Elizabeth: And it was this part of your training of your restoration of memory that started to happen for you?

 

THÉUN MARES: Indeed. I didn't have it as a young child -- I didn't have the ability to see. I was very sensitive, and I was very intuitive, but I have no conscious recollection of being able to see as a child. But once I started with the restoration of my memory, then I started to see.

 

Elizabeth: And being in your 20s, your life must have changed completely. Did you start to see things differently, just on a day-to-day basis?

 

THÉUN MARES: Oh, it changed astronomically. Literally for me, at that time, it felt like my life had been turned completely on its head. So much so, that I found that I just couldn't approach life in the same way as I did before.
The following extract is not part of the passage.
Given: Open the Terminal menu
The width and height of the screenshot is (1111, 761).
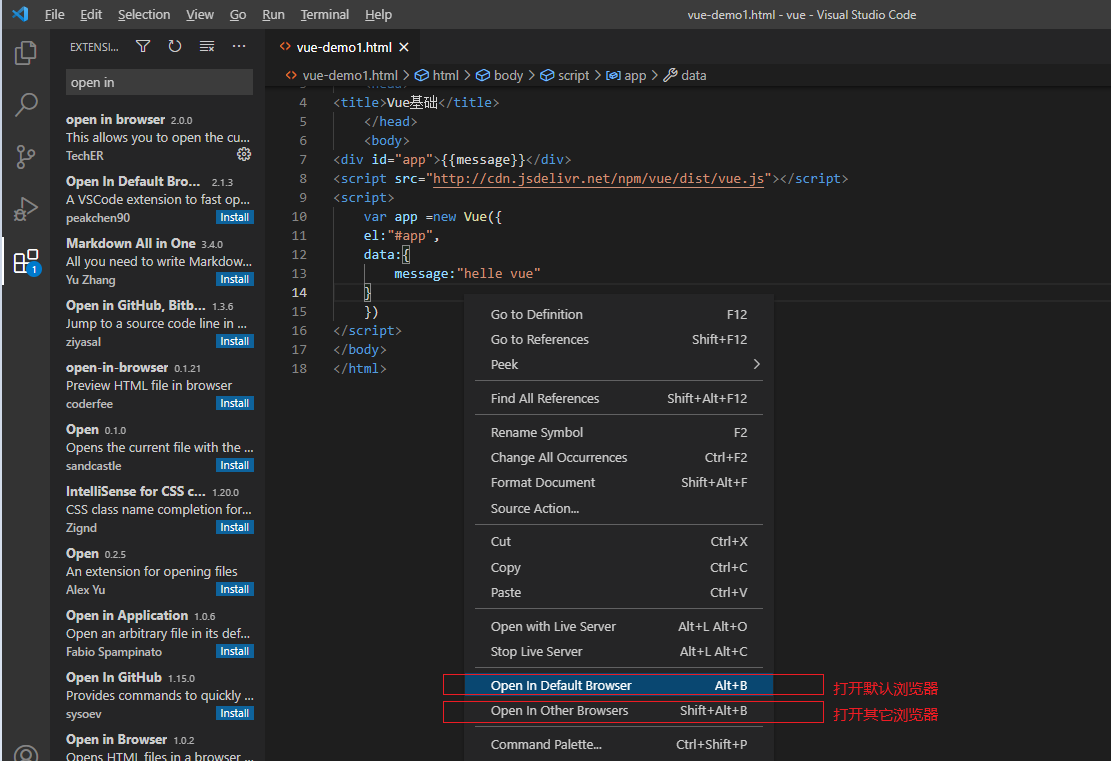Looking at the screenshot, I should point(323,14).
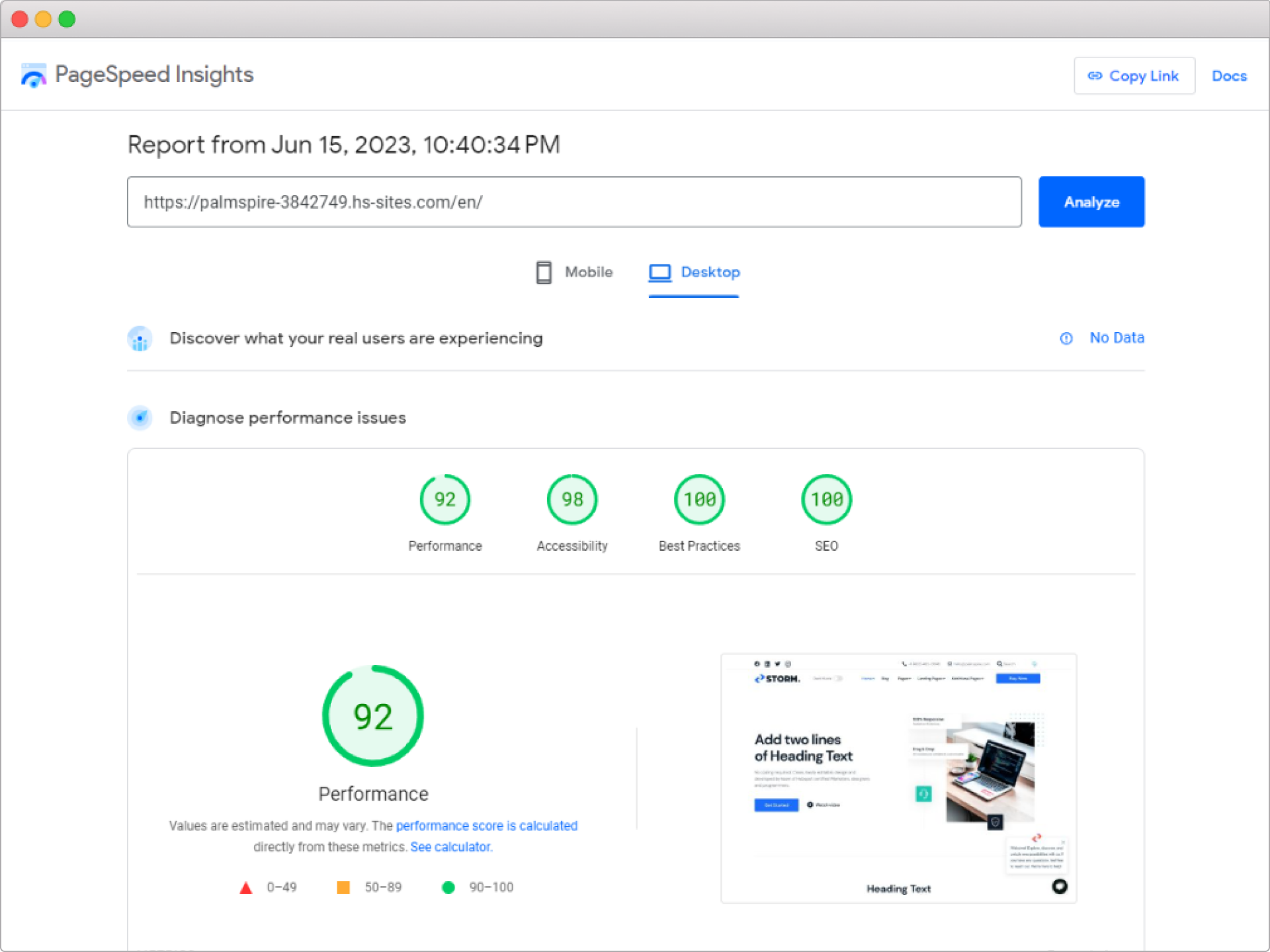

And that had devastating results within my life. One example is that I suddenly found myself devoid of any friends. Because all the people, the many people who had claimed to be my friends up until that moment in time, they, in themselves, had found that I had changed so dramatically, and so much, that more than one of them said to me, "What happened to you? You are just not the same person that we used to know."

 

I felt it of course from my side, but I was just being more real. But, quite frankly, it upset them to such an extent that, as I said, within the space of about eight months, I found myself without any friends whatsoever. Until, of course, I learned with my new experience, how to build new relationships and new friendships. But, it had a huge impact, an astronomical impact on my life. Everything changed dramatically from that moment on.